Tentu saja tidak. Semua ibu tidak ada yang tidak bekerja. Semua ibu pasti bekerja. 


Bagaimana bisa kita menganggap seorang ibu tidak bekerja hanya karena dia memilih untuk full time mengurus rumah, diri, suami dan anak-anaknya. 


Tentu kita sebagai perempuan apalagi kalau sudah menikah dan punya anak pasti tau banget pergulatan yang kita alami. Rasanya 24 jam kurang banget untuk mengurusi seisi rumah. Kerja full day tanpa libur meski tanggalannya merah. Udah kerja kayak gitu nggak dapet gaji pula. Siapa pula yang sanggup menggaji seorang ibu rumah tangga penuh waktu? 


Ya sih betul tiap bulan pasti dikasi uang sama suami. Tapi apakah disebut sebagai gaji? Tentu nggak dong. Tapi itu adalah kewajiban suami kepada istri untuk memberikan haknya. 


Lagipula ketika kita menjalani peran kita sebagai ibu tentunya yang menjadi tujuan bukan uang kan. Tapi ridhonya Allah.


Nggak munafik sih kita pasti butuh uang untuk kehidupan sehari-hari. Tapi rasanya bekerja teramat remeh jika hanya diukur dari uang. Padahal rahmatNya jauh lebih berharga dari sekedar uang. 


Oleh karenanya saya rasa kita terlalu picik untuk mengkerdilkan peran seorang ibu yang memilih full time di rumah saja. Karena setiap ibu pasti bekerja. Hanya ranahnya saja yang berbeda. Ada yang memilih bekerja di rumah saja, ada yang di ranah publik dan perempuan bebas untuk memilih ranahnya. 


Stigma yang sering dialamatkan kepada seorang ibu yang memilih di rumah saja seringkali membuat ia merasa kecil. Ia merasa tidak berguna dan tidak berdaya hanya karena ia tidak menghasilkan uang. 


Akibat terburuk dari stigma tersebut adalah seorang ibu kurang maksimal dalam menjalankan perannya untuk mendidik anak-anaknya. Anak-anak diasuh dengan ala kadarnya lalu menyerahkan urusan pendidikan sepenuhnya pada sekolah. Padahal yang paling bertanggung jawab dalam mendidik seorang anak adalah orang tuanya, sekolah hanya memfasilitasi untuk urusan akademis. 

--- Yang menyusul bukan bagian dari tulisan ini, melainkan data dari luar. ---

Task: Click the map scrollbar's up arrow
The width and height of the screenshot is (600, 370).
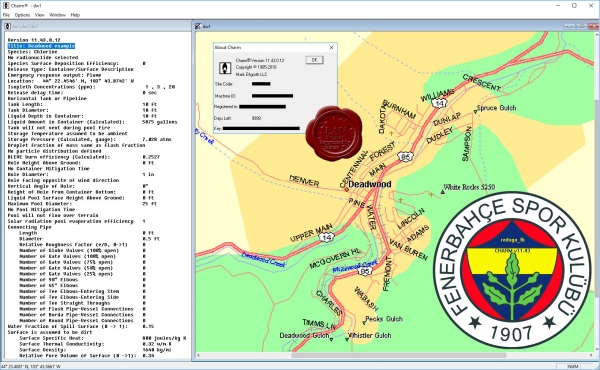Action: click(597, 35)
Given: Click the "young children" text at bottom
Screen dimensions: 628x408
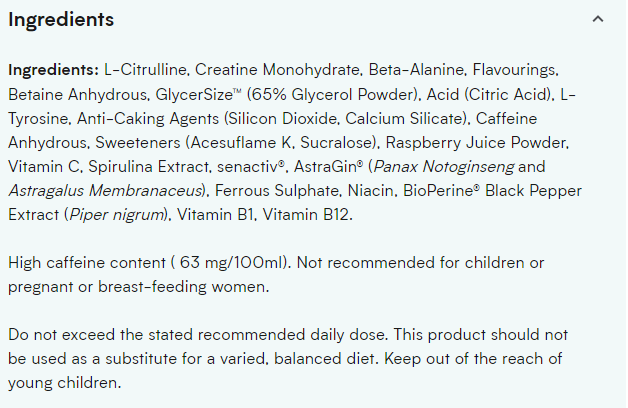Looking at the screenshot, I should tap(64, 383).
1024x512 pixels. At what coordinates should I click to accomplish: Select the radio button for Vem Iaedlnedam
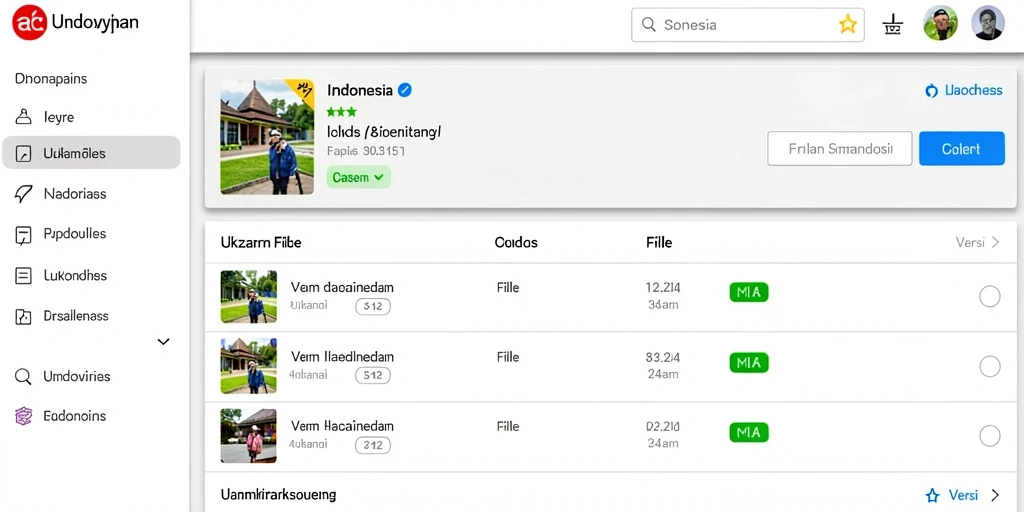click(989, 366)
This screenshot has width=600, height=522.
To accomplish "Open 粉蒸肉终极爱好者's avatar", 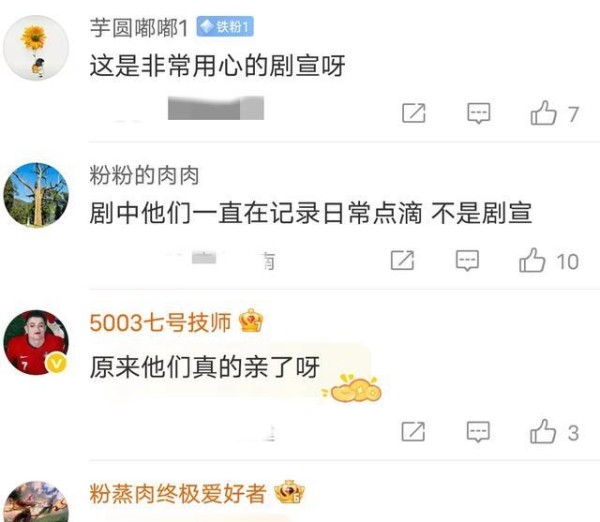I will click(36, 501).
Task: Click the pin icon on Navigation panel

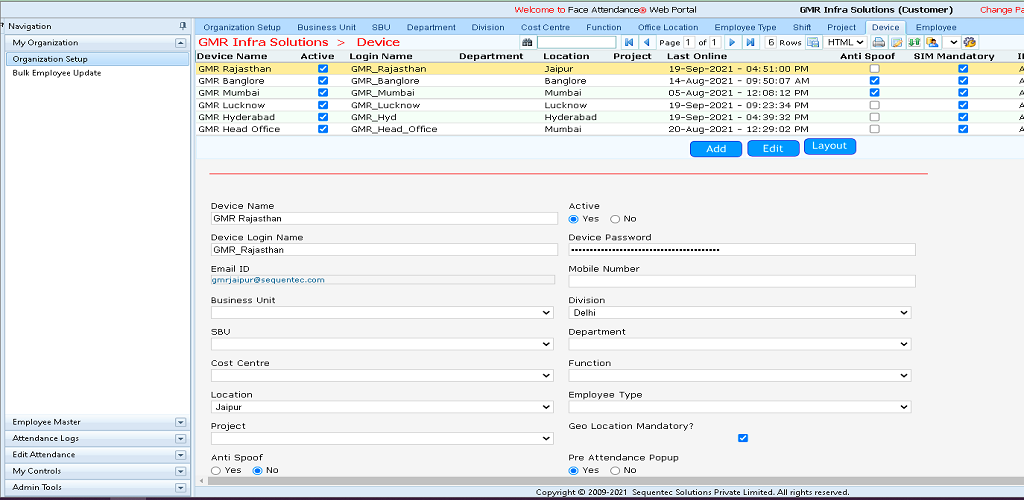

Disadari atau tidak, memang begitulah yang terjadi di masyarakat kita saat ini. 


Sangat disayangkan sebenarnya jika akhirnya kita hanya menghasilkan generasi yang biasa-biasa saja akibat stigma miring yang mengkerdilkan peran ibu. Tentunya bukan hal yang mudah juga untuk memberikan pemahaman kepada banyak orang bahwa peran seorang ibu sangat besar dalam peradaban. Sehingga tidak bisa diremehkan. 


Karena menurut saya pribadi, ketika seseorang menganggap ibu yang di rumah saja sebagai ibu yang nggak kerja, nggak ngapa-ngapain,  sama aja mengkerdilkan peran seorang ibu. Padahal setiap hari, seorang ibu pontang-panting dalam menjalankan perannya. Entah itu ibu yang full time di ranah domestik atau pun yang memilih bekerja di ranah publik. Sehingga sudah seyogyanya kita saling memberikan dukungan dan semangat pada para ibu agar ia tetap merasa berdaya. 


Tulisan ini bukan bentuk pembelaan saya pribadi hanya karena saya adalah seorang ibu rumah tangga yang full time di rumah saja. Tapi untuk menormalisasi bahwa ibu yang full time di rumah juga bekerja, bisa berdaya, bisa berkarya dan bisa bermanfaat. 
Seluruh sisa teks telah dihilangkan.